(Stored items from a collection)
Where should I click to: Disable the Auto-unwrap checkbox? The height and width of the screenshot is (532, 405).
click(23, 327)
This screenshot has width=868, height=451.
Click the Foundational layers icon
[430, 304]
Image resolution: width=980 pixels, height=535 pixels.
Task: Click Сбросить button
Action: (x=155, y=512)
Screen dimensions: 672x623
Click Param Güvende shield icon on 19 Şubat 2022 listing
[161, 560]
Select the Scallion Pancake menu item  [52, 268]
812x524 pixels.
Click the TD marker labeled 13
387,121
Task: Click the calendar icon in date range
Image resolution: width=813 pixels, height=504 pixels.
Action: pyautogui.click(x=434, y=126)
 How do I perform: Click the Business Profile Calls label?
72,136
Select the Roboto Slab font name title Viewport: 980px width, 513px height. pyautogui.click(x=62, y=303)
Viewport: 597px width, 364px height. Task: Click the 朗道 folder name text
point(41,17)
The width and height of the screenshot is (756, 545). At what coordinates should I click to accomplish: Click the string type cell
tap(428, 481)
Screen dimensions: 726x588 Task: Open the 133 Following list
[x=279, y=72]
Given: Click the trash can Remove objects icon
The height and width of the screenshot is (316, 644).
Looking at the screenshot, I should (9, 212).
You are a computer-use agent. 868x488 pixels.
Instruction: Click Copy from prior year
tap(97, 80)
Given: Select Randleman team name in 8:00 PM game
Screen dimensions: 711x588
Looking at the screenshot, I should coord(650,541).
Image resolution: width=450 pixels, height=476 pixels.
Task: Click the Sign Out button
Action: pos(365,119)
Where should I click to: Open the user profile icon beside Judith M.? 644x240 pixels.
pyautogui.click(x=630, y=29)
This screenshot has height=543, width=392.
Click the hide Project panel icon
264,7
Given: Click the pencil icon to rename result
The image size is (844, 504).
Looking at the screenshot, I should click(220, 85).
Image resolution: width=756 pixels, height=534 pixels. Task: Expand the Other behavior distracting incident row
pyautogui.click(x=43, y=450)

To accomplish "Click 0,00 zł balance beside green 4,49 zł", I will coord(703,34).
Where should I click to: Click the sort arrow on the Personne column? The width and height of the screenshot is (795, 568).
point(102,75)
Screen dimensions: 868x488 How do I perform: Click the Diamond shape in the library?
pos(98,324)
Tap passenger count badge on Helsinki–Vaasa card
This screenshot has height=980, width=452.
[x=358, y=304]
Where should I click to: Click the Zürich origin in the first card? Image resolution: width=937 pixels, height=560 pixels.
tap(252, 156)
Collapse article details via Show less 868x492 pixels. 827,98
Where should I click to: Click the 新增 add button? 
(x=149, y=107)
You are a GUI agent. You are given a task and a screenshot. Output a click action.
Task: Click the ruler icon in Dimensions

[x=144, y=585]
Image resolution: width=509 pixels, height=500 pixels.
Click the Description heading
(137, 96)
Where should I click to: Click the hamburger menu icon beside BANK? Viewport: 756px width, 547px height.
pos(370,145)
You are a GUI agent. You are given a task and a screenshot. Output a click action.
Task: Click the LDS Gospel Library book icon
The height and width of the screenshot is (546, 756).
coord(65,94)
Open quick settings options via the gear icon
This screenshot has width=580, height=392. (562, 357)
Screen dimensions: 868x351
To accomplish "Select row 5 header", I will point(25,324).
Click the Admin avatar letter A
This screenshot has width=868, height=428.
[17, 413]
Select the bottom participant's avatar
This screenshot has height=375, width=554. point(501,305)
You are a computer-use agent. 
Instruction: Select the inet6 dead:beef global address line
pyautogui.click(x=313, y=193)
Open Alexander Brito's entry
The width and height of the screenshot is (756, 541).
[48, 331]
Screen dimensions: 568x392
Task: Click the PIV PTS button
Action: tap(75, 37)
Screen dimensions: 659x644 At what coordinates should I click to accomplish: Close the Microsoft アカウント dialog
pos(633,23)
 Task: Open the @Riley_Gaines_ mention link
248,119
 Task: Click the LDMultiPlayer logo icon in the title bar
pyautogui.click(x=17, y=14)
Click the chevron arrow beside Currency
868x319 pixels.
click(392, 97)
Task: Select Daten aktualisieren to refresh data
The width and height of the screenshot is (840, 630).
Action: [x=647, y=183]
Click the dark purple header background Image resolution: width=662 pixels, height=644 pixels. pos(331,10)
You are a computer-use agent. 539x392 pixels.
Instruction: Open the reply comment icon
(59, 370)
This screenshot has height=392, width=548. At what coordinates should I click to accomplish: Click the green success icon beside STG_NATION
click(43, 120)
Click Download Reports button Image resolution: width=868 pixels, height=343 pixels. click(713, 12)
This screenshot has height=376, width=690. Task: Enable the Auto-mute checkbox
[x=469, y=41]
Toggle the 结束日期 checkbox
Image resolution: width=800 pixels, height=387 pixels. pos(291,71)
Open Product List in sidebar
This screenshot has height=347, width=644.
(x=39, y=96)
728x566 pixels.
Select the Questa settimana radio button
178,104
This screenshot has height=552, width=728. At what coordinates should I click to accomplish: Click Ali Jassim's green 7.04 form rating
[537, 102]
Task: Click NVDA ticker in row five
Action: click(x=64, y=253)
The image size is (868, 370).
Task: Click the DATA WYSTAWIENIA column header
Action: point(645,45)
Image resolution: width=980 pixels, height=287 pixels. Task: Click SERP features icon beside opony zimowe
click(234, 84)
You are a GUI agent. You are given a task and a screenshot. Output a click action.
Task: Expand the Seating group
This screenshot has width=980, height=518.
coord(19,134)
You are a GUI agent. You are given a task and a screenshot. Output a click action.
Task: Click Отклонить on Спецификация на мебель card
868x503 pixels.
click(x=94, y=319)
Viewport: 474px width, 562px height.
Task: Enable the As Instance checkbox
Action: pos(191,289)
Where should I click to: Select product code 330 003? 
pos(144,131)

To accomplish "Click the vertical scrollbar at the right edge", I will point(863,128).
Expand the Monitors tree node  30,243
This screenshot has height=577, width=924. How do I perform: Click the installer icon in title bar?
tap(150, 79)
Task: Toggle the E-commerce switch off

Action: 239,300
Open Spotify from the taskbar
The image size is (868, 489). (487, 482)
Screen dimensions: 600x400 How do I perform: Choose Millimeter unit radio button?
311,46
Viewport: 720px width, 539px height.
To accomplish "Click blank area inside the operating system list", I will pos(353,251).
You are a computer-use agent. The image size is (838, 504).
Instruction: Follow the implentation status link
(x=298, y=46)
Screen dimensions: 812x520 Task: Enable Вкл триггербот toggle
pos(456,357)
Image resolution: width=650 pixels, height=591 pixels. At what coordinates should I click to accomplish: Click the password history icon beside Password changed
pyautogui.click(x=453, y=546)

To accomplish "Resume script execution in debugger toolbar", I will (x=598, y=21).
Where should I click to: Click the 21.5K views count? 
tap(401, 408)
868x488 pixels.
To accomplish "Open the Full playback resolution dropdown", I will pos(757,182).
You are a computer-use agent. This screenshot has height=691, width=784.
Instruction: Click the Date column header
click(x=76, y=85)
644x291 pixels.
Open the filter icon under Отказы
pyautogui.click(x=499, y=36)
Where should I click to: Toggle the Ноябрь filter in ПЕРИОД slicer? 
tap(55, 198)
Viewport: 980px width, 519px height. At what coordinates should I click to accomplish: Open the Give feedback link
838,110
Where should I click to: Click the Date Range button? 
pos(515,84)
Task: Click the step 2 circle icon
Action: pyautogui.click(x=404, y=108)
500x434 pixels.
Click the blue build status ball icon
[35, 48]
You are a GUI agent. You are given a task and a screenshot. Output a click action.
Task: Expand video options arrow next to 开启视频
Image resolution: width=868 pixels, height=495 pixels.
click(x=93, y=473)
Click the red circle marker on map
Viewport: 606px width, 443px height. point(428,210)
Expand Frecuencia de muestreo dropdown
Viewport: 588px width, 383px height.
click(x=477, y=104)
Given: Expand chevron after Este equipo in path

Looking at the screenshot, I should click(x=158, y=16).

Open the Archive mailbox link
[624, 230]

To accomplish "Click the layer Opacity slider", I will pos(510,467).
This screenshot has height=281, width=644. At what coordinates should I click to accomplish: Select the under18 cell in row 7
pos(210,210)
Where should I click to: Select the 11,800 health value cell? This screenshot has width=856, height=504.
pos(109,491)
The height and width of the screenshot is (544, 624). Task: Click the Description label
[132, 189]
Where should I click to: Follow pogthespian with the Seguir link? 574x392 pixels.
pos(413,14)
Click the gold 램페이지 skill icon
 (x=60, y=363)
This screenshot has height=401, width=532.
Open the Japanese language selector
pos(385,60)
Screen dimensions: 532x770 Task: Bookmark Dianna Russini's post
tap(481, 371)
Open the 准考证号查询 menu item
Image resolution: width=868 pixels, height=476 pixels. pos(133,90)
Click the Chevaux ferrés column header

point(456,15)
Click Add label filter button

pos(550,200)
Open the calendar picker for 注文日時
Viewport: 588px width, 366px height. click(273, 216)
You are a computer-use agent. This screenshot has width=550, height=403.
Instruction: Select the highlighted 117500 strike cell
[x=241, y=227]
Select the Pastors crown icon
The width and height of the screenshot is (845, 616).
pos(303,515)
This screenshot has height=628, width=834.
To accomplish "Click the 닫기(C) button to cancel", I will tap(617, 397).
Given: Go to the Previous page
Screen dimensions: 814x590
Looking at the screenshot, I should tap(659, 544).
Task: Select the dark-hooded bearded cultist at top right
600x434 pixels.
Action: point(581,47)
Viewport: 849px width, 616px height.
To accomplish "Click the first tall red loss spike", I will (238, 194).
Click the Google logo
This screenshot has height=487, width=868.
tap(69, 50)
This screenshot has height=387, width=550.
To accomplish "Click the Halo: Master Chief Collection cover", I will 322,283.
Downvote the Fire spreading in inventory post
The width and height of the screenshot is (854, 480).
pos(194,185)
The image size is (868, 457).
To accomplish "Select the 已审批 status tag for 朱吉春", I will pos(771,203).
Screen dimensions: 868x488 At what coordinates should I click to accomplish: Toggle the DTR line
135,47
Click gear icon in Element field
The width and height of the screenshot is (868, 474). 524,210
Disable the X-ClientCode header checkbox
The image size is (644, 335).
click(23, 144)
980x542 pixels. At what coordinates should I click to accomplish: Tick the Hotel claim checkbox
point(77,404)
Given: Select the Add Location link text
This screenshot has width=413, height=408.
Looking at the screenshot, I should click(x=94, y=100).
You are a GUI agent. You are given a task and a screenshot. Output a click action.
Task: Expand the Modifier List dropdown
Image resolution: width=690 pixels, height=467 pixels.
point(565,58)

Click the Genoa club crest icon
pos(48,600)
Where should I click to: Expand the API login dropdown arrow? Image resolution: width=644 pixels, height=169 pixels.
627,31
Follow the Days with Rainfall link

Task directions. This exercise requires the lines of the entries containing the string "computer".

Reply.
You are a computer-use agent. 868x488 pixels.
You are a computer-use agent. 
You are a computer-use agent. 539x392 pixels.
You are a computer-use agent. The image size is (838, 504).
You are a computer-use agent. This screenshot has height=691, width=784.
You are a computer-use agent. This screenshot has width=550, height=403.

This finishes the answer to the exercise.